Serve andare al pronto soccorso per togliere la zecca?


"Non necessariamente" risponde Francavilla, raccontando che soprattutto nelle zone in cui sono più diffuse è molto difficile che si ricorra al pronto soccorso: ci si abitua invece a fare da soli.

"La procedura non è difficile: basta afferrare la zecca con le pinzette e imprimere un leggero movimento di trazione e rotazione verso sinistra. Basta poco, e l'animale si stacca. Certo, se proprio uno non se la sente di farlo da solo può andare al pronto soccorso, ma in generale non serve affatto uno specialista per togliere una zecca!".

 

 

12. Cose da fare dopo aver tolto la zecca

 

  • Controllare se si è coperti dall'antitetanica e, in caso negativo, contattare l'Asl per effettuare questa vaccinazione.
  • Tenere sotto controllo per circa 30-40 giorni l'area colpita. Se c'è stata trasmissione della malattia di Lyme, nell'area interessata dalla puntura comparirà un eritema caratteristico, detto eritema migrante. Si tratta di un anello rosso tondeggiante che si allarga sempre più. Se compare, bisogna rivolgersi subito al medico.
  • Contattare il medico se compaiono febbre, mal di testa, malessere generale, ingrossamento delle ghiandole, dolori articolari, spiegandogli di essere stati punti da una zecca.
L'osservazione attenta per 30-40 giorni dopo la puntura permette di cogliere tempestivamente eventuali segni della malattia di Lyme. Si può così intervenire molto precocemente, riducendo il rischio di complicazioni

 

 

13. Cose da non fare assolutamente


La zecca si rimuove con le pinzette e basta.
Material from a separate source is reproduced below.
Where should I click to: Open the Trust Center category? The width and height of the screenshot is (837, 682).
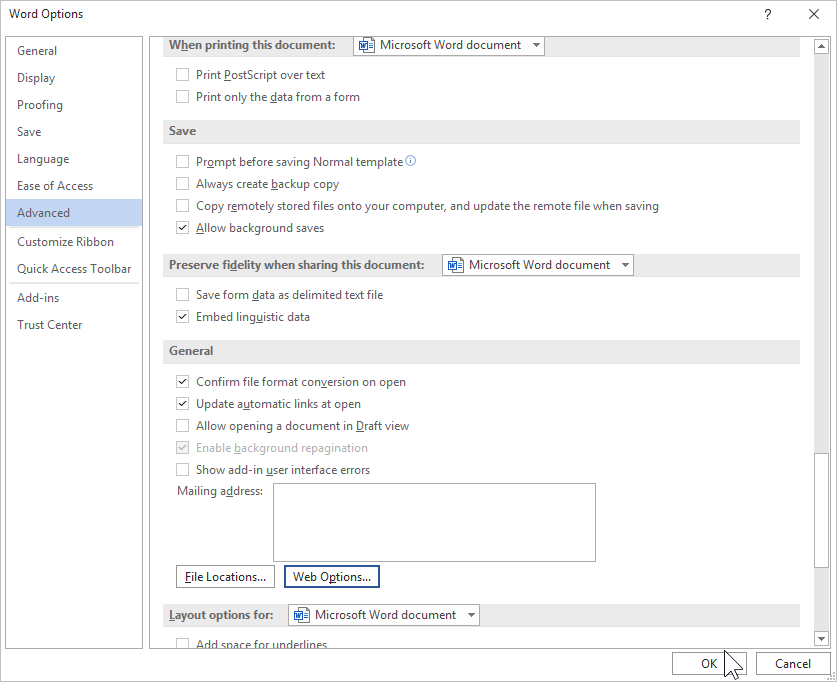[x=50, y=325]
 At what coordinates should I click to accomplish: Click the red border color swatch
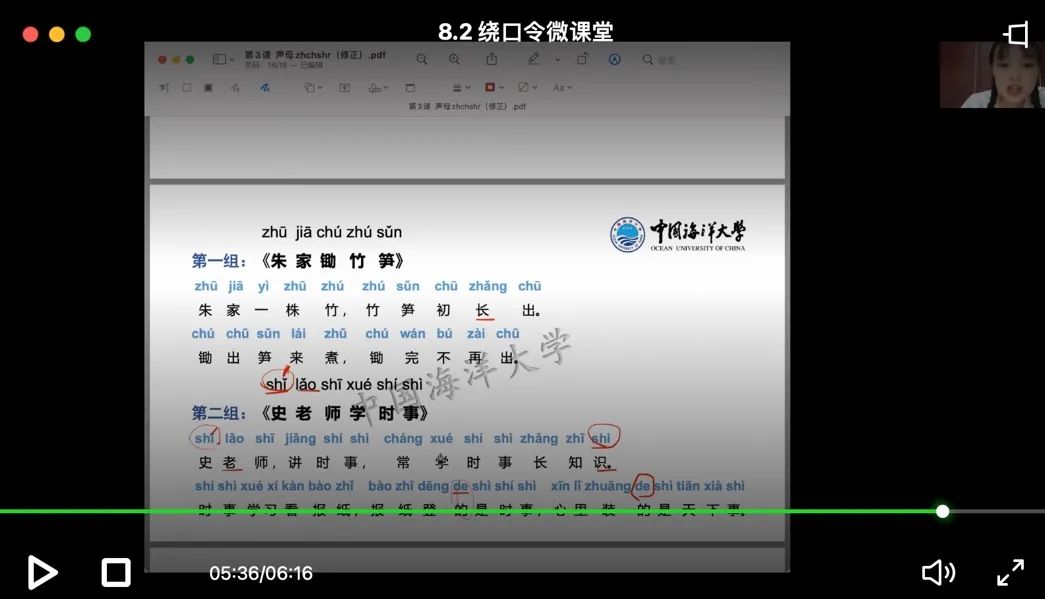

Non vanno mai utilizzate sostanze come alcol, benzina, acetone, trielina, petrolio, ammoniaca, olio, né oggetti arroventati, che possono addirittura essere controproducenti. "Potrebbero infatti sollecitare un rigurgito da parte dell'animale, con passaggio di materiale potenzialmente infetto e dunque aumento del rischio di contrarre eventuali malattie" sottolinea Francavilla.

 

 

14. Dopo una puntura è possibile prevenire la malattia di Lyme prendendo degli antibiotici?


No: l'assunzione di antibiotici nei 30-40 giorni di osservazione è sconsigliato, perché potrebbe mascherare eventuali sintomi della malattia, rendendo più complicata - e dunque più tardiva - la diagnosi. Dopo la puntura di una zecca non ci sono farmaci particolari da prendere. Se per forza, e per altri motivi, in questo periodo occorre prendere un antibiotico, bisogna avvisare il medico di essere stati punti da una zecca, così potrà valutare il da farsi.

 

Fonti per questo articolo: consulenza di Ermenegildo Francavilla, direttore dell’Unità operativa di malattie infettive dell’Ospedale San Martino di Belluno; approfondimento sul sito di Epicentro (Istituto superiore di sanità); Approfondimento sul sito dell'Ospedale pediatrico Bambino Gesù; Materiale informativo Usl di Parma.